Dormant Bitcoin, AI Film Disclosure, and Why the Infrastructure Thesis Could Break

Twelve AI models applying a Bayesian probabilistic framework collectively estimated that the probability of Satoshi Nakamoto's approximately 1.1 million dormant Bitcoin ever being moved is under 5 percent. At current prices, that Bitcoin is worth somewhere in the range of 100 to 110 billion dollars — an essentially unclaimed fortune untouched since 2010. The models considered scenarios including key loss, Satoshi's death, voluntary inaction, and deliberate philosophical commitment to never spending the coins. The result reflects the collective weight of those scenarios rather than a definitive answer, but stands as a striking exercise in probabilistic reasoning applied to one of finance's enduring mysteries.

The biographical film 'Young Washington,' released on the Fourth of July, became the first major theatrical release to voluntarily disclose using AI in exactly 100 production shots. The creative team's choice to count and disclose rather than obscure is a bet that transparency is better commercial positioning than ambiguity — a bet whose success depends on whether general audiences care, with early evidence described as mixed.

The week's most consequential analytical exercise concerns the thesis that AI infrastructure stocks — the companies supplying the semiconductor and data center layer of AI — will outperform the AI application layer for the foreseeable future. UBS formally endorsed the thesis this week, and market consensus has been building behind it for 18 months. The historical analogy is the California Gold Rush: the sellers of picks and shovels made reliable money while individual prospectors faced variable outcomes. Several developments this week, however, stress-test that logic. AI model efficiency is reportedly improving — Anthropic's Claude and similar models are achieving equivalent performance with meaningfully fewer parameters than earlier generations. If that efficiency trajectory continues, the amount of hardware required per unit of AI output could decline dramatically, flattening the demand curve that infrastructure investors are pricing in.

The customer vertical integration threat compounds the risk. Google has its TPUs, Amazon has Trainium, Microsoft has co-developed custom silicon.

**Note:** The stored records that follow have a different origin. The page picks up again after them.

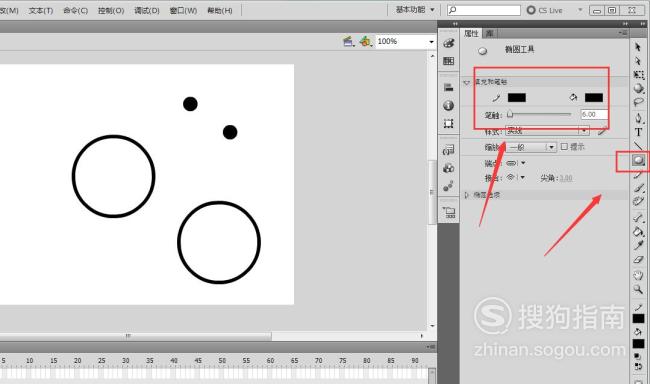Select the Paint Bucket tool

click(638, 231)
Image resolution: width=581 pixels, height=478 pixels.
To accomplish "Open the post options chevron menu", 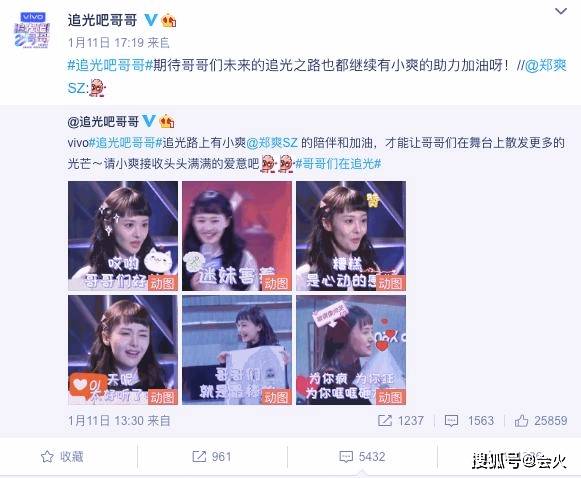I will click(561, 11).
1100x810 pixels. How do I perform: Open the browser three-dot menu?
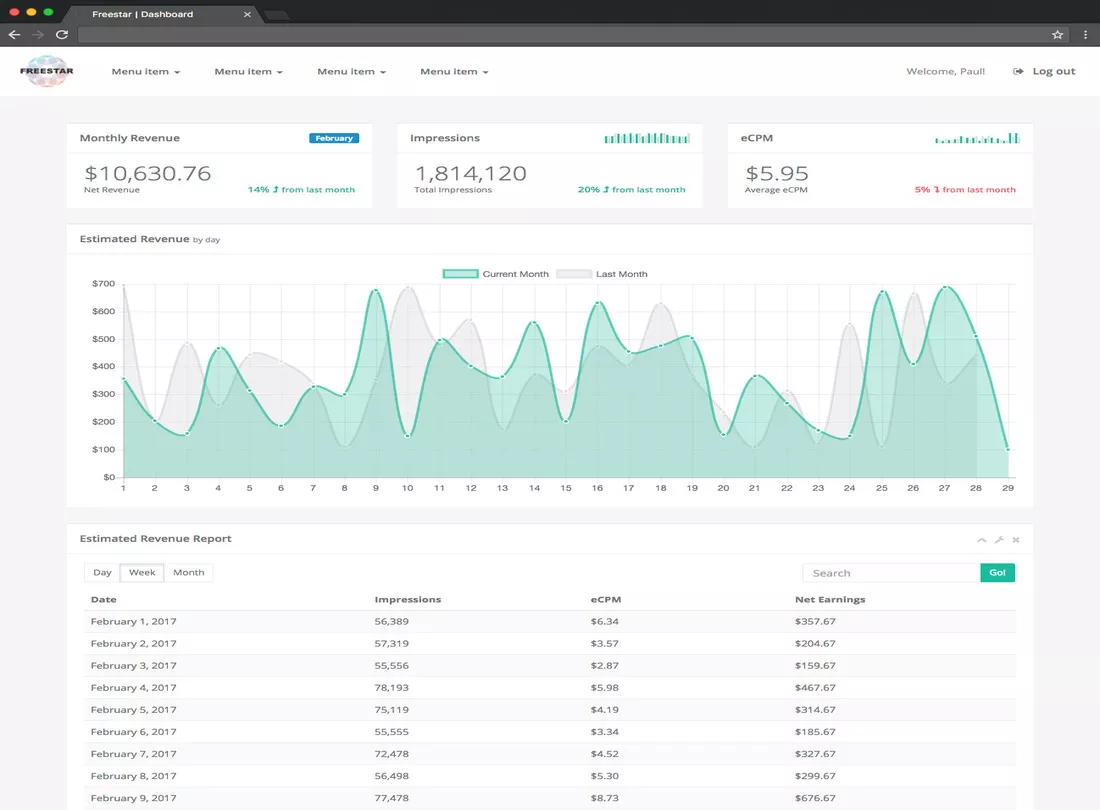(1085, 34)
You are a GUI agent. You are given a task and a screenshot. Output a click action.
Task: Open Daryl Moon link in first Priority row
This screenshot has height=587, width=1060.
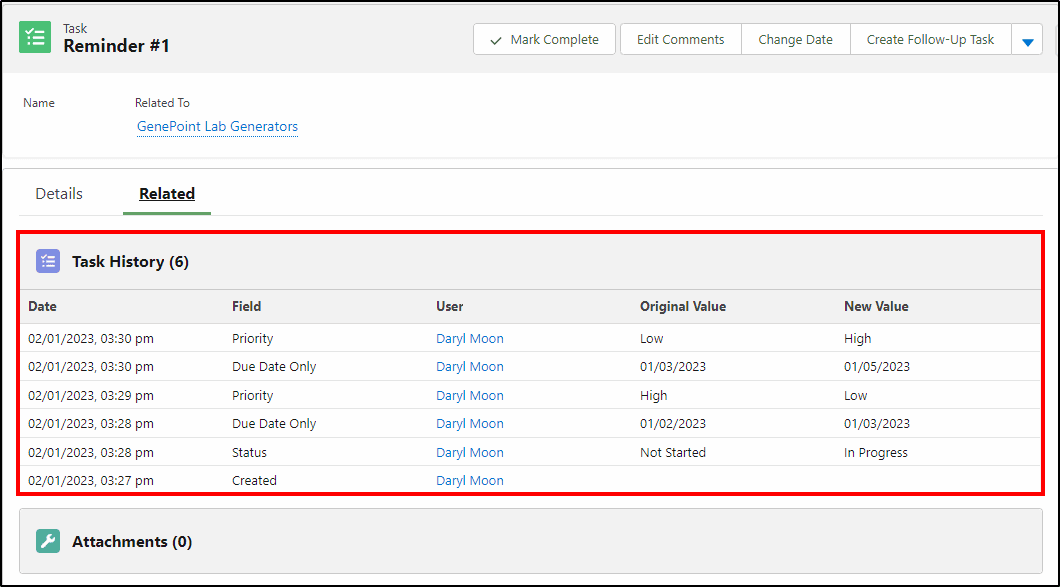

If hyperscalers increasingly build their own chips, the picks-and-shovels providers face the prospect of their best customers becoming their competitors. A third risk — that current GPU-based transformer architectures are not the dominant computing paradigm for the next five years — is underweighted in most infrastructure investment theses. Computing paradigms do shift, and the emergence of neuromorphic or optical computing approaches could depreciate current infrastructure investments faster than expected. The concrete signal to watch: any major language model lab announcing a meaningful capability improvement achieved with significantly less compute than the prior generation. If two or three consecutive quarters show hyperscaler capital expenditure on AI infrastructure flattening rather than growing, the thesis warrants serious reexamination.